Venomous Villain bills itself as a sequel to Vaudeville, but sonically the album has more in common with the Madlib collaboration. The disc’s stoned, futuristic breaks are accompanied by obligatory video game blips and scratchy funk guitar - sounds familiar to most MF Doom/Viktor Vaughn obsessives. After an interminable sample-laden intro (we get it Doom, movie dialogue is cool) the SuperVillain makes his appearance. Instantly we’re dropped into a graphic-novel of urban decay, with Vaughn serving as the narrative voice. Is he really a monster, or just misunderstood? It’s always easy to fall for Viktor Vaughn’s laconic, indigo-hued delivery and blackly humorous lyrics. The track “Back End“ is a perfect example of the Viktor Vaughn style: “The Feds are at the door / Oh it’s just FedEx / I thought I heard walkie-talkies but must’ve been those redneck neighbors of mine," he spouts. "They’re fucking with the CB / And we’re in the spot watching Cops on TV.” It's this kind of scattershot mental riffing that has won the rapper a growing leigon of fans.

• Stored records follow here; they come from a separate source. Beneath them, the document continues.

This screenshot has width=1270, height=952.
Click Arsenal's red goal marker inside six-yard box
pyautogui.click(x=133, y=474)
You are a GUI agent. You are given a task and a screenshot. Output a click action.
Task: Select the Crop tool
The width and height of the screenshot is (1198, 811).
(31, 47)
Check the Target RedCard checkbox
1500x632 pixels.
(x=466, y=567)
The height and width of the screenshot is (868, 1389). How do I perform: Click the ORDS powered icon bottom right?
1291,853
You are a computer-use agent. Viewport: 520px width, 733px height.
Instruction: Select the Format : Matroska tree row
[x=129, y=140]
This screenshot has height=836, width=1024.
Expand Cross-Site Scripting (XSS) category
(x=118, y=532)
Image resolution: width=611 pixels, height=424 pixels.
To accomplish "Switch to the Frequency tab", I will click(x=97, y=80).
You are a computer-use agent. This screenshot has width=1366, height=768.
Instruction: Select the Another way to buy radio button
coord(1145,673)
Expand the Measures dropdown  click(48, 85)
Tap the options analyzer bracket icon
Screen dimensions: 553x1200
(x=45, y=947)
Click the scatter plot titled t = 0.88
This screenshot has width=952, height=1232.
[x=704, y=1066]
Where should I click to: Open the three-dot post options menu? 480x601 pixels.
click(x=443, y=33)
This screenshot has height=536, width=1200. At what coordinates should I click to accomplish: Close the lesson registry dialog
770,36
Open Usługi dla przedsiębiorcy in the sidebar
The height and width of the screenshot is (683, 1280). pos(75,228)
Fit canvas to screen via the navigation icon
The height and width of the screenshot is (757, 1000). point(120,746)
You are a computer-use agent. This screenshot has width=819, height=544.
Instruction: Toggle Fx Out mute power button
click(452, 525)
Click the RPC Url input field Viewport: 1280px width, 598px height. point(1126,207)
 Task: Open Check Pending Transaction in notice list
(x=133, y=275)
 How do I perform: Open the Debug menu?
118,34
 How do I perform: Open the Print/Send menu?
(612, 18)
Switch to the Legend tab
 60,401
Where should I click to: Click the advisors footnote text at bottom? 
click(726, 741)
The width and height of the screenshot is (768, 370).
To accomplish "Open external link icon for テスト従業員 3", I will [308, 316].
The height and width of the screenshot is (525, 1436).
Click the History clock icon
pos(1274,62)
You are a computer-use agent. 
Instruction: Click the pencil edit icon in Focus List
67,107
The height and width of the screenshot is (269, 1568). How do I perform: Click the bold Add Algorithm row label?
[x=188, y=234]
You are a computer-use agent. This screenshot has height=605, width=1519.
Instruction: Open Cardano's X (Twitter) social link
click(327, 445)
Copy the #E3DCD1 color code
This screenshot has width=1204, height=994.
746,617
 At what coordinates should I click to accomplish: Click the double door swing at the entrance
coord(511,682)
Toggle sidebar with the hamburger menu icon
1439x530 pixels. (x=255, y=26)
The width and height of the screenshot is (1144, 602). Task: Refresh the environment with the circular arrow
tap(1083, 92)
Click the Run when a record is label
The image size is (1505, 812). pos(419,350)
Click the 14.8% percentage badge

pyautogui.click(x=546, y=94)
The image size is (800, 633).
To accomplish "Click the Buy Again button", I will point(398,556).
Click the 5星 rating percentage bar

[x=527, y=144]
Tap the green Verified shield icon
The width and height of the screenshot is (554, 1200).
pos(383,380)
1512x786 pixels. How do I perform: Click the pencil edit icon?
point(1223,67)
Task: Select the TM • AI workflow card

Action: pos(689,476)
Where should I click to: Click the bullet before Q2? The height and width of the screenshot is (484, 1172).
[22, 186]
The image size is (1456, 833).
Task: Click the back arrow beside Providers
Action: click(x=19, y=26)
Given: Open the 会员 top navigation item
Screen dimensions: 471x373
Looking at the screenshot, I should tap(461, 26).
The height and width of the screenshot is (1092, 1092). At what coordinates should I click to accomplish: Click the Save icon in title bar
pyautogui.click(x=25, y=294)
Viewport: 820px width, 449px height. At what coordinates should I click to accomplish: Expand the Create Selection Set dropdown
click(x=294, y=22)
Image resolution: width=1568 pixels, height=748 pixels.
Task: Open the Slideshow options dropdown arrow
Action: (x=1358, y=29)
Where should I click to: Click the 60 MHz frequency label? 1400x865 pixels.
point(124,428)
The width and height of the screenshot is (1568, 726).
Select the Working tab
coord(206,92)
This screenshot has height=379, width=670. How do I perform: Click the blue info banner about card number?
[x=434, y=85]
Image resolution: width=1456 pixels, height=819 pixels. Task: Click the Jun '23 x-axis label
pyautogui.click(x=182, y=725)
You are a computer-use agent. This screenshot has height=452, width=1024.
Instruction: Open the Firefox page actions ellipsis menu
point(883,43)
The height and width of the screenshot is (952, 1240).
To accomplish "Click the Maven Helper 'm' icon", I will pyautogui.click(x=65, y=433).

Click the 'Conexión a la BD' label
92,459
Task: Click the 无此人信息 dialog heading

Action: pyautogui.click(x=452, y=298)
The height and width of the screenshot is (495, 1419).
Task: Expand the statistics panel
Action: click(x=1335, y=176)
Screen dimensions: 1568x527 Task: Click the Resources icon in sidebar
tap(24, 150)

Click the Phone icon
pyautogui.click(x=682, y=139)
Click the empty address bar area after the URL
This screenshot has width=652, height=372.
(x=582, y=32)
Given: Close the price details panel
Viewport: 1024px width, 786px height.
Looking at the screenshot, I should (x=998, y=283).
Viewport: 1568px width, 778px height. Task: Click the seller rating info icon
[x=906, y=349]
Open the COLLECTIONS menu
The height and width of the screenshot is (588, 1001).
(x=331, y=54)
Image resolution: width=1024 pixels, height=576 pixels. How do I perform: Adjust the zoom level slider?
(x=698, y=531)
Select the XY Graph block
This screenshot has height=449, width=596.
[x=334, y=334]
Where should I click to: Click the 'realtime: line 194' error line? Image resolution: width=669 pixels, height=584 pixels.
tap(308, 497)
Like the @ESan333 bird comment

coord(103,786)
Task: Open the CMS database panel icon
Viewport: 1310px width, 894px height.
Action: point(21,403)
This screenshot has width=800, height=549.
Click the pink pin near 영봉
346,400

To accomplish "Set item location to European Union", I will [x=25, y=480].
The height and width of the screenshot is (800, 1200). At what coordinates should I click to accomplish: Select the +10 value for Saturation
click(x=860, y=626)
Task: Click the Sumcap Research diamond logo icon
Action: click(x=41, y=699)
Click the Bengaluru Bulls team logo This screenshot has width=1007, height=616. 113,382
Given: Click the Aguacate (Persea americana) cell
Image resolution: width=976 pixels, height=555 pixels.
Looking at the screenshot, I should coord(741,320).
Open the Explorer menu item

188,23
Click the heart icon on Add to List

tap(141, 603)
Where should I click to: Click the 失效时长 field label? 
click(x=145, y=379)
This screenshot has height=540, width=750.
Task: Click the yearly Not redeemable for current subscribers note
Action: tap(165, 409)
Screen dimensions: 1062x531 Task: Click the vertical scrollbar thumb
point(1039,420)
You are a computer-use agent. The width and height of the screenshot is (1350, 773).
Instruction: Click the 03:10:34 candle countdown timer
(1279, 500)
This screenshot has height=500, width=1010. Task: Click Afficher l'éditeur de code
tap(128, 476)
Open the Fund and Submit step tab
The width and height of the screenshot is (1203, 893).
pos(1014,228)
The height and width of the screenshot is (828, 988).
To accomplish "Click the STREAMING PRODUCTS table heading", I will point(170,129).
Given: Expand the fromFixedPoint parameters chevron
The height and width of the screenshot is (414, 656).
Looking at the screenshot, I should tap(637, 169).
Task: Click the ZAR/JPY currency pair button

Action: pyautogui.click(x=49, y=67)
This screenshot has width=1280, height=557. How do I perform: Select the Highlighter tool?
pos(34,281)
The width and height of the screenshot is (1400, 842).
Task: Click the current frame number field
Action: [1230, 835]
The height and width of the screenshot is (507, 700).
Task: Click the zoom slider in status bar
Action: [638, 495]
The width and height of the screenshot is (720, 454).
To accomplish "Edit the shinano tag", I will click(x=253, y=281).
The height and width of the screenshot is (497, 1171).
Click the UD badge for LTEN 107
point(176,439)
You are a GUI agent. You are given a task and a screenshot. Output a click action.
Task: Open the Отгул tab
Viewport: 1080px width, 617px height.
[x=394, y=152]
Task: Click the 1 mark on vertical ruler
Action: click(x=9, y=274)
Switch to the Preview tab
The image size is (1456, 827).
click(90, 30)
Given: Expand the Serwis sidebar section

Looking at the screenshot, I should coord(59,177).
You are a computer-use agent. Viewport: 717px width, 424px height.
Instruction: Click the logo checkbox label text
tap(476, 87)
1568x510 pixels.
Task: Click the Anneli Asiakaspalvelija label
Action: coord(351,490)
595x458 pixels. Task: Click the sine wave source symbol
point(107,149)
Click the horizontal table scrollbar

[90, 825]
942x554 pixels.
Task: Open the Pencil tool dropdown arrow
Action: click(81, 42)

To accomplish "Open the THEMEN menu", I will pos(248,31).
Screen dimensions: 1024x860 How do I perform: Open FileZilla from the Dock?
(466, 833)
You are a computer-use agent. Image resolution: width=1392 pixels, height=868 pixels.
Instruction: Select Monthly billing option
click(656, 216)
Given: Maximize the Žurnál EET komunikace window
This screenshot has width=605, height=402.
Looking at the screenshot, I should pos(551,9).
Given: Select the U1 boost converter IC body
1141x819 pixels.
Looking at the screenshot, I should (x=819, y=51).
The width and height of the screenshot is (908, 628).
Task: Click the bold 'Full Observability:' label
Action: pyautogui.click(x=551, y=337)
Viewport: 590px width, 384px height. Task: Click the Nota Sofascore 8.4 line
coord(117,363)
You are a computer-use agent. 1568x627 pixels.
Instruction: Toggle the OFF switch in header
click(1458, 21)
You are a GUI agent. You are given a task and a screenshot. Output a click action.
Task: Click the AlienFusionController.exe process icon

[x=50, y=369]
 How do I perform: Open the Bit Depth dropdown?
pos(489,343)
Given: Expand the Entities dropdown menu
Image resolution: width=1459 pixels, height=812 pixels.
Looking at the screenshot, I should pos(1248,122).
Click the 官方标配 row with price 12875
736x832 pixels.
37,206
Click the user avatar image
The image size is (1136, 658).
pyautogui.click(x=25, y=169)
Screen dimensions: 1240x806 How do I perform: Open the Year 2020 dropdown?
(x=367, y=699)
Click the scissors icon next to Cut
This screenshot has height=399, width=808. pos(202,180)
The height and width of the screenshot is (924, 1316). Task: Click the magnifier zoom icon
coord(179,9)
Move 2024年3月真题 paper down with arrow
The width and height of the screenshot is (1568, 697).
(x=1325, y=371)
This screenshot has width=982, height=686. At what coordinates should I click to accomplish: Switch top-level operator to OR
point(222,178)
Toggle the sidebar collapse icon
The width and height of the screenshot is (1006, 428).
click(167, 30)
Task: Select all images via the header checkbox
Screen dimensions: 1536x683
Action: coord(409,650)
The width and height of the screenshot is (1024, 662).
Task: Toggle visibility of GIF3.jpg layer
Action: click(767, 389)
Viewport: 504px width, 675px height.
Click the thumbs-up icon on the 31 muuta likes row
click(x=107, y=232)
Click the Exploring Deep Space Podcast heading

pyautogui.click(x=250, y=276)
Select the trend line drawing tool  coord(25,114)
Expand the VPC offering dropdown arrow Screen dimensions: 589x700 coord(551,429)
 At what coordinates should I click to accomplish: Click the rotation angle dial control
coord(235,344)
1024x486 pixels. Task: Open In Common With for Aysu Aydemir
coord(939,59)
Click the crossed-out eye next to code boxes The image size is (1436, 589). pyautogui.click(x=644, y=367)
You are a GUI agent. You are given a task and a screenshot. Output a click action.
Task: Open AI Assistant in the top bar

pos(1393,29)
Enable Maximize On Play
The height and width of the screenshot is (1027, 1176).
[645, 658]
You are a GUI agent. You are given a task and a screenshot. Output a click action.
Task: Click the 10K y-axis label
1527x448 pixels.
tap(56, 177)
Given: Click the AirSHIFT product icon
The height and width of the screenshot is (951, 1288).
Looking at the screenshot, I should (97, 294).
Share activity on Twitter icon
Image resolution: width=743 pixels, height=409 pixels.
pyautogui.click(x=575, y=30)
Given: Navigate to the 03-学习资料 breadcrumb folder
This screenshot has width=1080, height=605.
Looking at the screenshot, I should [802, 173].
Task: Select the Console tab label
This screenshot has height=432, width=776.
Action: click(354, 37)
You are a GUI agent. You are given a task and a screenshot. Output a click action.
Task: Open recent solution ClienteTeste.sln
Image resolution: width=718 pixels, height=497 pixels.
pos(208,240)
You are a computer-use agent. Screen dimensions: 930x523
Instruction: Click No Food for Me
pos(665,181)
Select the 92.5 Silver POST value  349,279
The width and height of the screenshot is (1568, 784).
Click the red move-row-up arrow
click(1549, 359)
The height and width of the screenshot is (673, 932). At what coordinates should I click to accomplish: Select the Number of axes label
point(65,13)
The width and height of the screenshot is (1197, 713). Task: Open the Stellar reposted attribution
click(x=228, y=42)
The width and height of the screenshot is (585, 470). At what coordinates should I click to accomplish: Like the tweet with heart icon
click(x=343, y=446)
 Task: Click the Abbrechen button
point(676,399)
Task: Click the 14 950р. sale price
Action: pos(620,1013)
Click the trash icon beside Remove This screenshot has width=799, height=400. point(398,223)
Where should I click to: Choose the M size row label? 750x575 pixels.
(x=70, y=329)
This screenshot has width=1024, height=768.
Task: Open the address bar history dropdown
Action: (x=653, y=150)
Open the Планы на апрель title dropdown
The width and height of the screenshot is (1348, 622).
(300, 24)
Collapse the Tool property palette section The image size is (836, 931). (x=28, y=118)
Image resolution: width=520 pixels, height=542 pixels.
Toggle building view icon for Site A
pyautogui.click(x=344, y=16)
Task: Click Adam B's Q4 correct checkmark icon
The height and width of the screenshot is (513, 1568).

When he comes up for air, the album’s crew of guest producers hit hip-hop-noir overdrive. There’s a remarkable continuity from track to track, and its obvious those contributing to Venomous Villain are long-time fans of Dumile’s work. The beats and FX on the cut “Doom on Vic” scuttle between the speakers like biomechanical cockroaches. Shudders of pitched-down guitar lifted from a famous ‘70s hard rock song streak like rainwater across a dirty brownstone window. Not every move is gold; the scratch-happy gymnastics on the outro of “Dope Skiller” are superfluous. But for the most part, Venomous Villain’s foreboding instrumental swells and crusty beats are transfixing and enjoyably tongue-in-cheek.
The appearance of guest MCs such as fellow freaks Kool Keith and Carl Kavorkian don’t get in the way, even adding a dynamic counterpoint to Vaughn’s reptilian delivery. Only “Bloody Chain” featuring Poison Pen seems out of place. He’s a gifted rapper, but the gangsta weight he wields threatens to unmake the comic-book universe Vaughn and associates have labored to create.
Venomous Villain is not the shark-jumping incident that many expect from Doom anyday now. It's just highly listenable album by a gifted urban poet. While it hasn’t been re-defined, the SuperVillain character is as engaging as ever. And sucker MCs are on notice - as Viktor Vaughn states on the track “R.A.P. Game”: “This is an editorial funded by Rhymers Against Phony Gangsters and Mainstream Evil.”